═════ Text
Skip to main content

57,000 "to be evicted" for Jewar airport-aerotropis off Delhi, 20 villages to be uprooted: UK advocacy group

The airport-cum-aerotropis site at Jewar
By Our Representative
The Government of India’s recent “in principle” clearance to the international airport at Jewar, off Delhi, 16 years after the idea was first floated, is one of the several aerotrpolis projects proposed across the world, which have been cited by a top campaign organization as points of concern for massive evictions, affecting environment and livelihood.
The international campaign body, Global Anti-Aerotropolis Movement (GAAM), based in UK, has taken strong exception to the to develop a Greenfield airport to be developed near Delhi, at Jewar, saying, the proposed site of the second international Delhi airport would turn into a full-scale arorotropis, covering 100 square kilometres, leading to the displacement of 57,000 people.
══════════
Task instructions:
a. According to the Jewar airport article, how many people would the proposed aerotropolis displace?
b. List every quantity written in digits in the Jewar airport article, with what each one counts.
c. In the Jewar airport article, copy the passage that begins with "The international campaign" and ends after "of 57,000 people.", substituting "the United Kingdom" for "UK".
═════ Data for analysis
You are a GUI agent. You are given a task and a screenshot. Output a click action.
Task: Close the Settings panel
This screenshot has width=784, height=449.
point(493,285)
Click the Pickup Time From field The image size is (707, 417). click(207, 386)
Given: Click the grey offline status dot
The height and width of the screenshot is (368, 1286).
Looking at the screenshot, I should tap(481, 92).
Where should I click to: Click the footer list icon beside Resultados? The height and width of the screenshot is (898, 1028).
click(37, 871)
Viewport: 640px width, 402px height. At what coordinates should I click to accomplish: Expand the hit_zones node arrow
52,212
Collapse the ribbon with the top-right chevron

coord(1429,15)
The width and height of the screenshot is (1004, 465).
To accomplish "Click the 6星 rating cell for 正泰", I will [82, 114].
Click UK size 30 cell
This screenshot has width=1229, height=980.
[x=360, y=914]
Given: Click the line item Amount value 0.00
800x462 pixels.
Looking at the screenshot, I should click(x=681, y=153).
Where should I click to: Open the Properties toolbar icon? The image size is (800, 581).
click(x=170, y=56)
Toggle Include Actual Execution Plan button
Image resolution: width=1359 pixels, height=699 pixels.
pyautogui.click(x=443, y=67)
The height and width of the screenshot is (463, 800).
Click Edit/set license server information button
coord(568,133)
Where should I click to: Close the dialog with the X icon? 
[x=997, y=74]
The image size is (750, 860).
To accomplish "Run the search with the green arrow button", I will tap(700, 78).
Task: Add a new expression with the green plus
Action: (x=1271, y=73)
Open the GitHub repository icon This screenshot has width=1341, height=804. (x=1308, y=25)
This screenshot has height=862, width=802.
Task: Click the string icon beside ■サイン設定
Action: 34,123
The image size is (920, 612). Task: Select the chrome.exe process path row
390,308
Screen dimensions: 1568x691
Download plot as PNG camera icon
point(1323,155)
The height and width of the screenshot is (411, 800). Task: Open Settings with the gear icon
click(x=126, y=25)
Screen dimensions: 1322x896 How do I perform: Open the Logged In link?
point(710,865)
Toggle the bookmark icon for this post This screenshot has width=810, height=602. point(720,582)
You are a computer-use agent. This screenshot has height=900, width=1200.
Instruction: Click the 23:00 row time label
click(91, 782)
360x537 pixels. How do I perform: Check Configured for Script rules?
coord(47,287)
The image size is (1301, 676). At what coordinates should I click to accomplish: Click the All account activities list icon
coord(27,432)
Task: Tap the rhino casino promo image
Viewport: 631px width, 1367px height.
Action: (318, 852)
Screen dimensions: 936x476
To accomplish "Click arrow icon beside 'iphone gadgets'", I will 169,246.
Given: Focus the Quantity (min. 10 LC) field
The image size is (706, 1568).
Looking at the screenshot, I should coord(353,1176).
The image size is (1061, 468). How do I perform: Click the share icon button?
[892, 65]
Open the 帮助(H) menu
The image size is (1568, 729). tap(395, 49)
══════════
Answers in order:
a. 57,000 people.

b.
57,000 people to be evicted or displaced
20 villages to be uprooted
16 years since the idea was first floated
100 square kilometres covered by the proposed aerotropolis

c.
The international campaign body, Global Anti-Aerotropolis Movement (GAAM), based in the United Kingdom, has taken strong exception to the to develop a Greenfield airport to be developed near Delhi, at Jewar, saying, the proposed site of the second international Delhi airport would turn into a full-scale arorotropis, covering 100 square kilometres, leading to the displacement of 57,000 people.